After excluding beneficiaries who had a medical claim filed on their behalf for a diagnosis of urinary stone disease during the time window between two years and six weeks before surgery, those in the highest tercile of opioids prescribed still had 77% higher odds of new persistent opioid use compared to those in the lowest tercile (OR, 1.77; 95% CI, 1.42 to 2.22). When we excluded beneficiaries who had an emergency department visit or were hospitalized for a diagnosis of urinary stone disease during the first six months after their URS, those in the highest tercile of opioids prescribed still had 69% higher odds of new persistent opioid use compared to those in the lowest tercile (OR, 1.69; 95% CI 1.39 to 2.06).

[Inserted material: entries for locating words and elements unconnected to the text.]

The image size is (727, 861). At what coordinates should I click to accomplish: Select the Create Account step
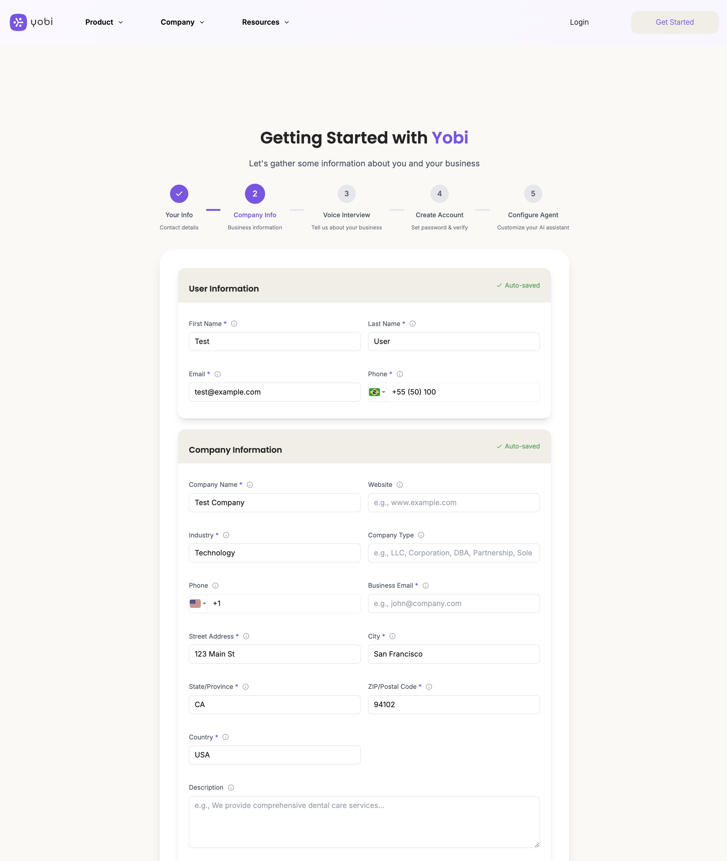coord(439,194)
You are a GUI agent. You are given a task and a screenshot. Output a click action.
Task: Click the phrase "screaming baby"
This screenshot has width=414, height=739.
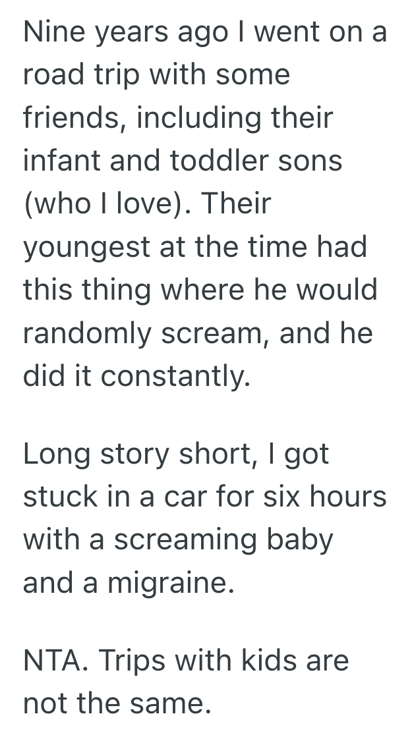pyautogui.click(x=223, y=541)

Finally, compared to beneficiaries without preoperative ureteral stenting, we found that those with a stent were prescribed higher amounts of OMEs at the time of URS (median, 315 versus 263, respectively; P<0.001 using the Wilcoxon rank-sum test). However, after controlling for preoperative ureteral stenting in our multivariable regression models, beneficiaries in the highest tercile of opioids prescribed still had higher odds of new persistent opioid use compared to those in the lowest tercile (OR, 1.69; 95% CI, 1.40 to 2.03).

DISCUSSION

Our study has two principal findings. First, we found that nearly one in 16 opioid-naïve beneficiaries undergoing outpatient URS for upper tract stone treatment develop new persistent opioid use. Moreover, they continued filling prescriptions with doses equivalent to nearly 1 tablet per day of 5-mg hydrocodone even 6 months after surgery—a daily rate which is higher than that of intermittent narcotic users. Second, we found that the amount of opioid prescribed at the time of URS was strongly associated with the development of new persistent opioid use. To provide context, nearly 6300 URS procedures are performed annually in Michigan.¹¹ Assuming 51.2% are opioid-naïve, we would expect 200 new persistent users after URS in that state alone each year. Given these findings, urologists should re-evaluate their post-URS opioid prescribing patterns.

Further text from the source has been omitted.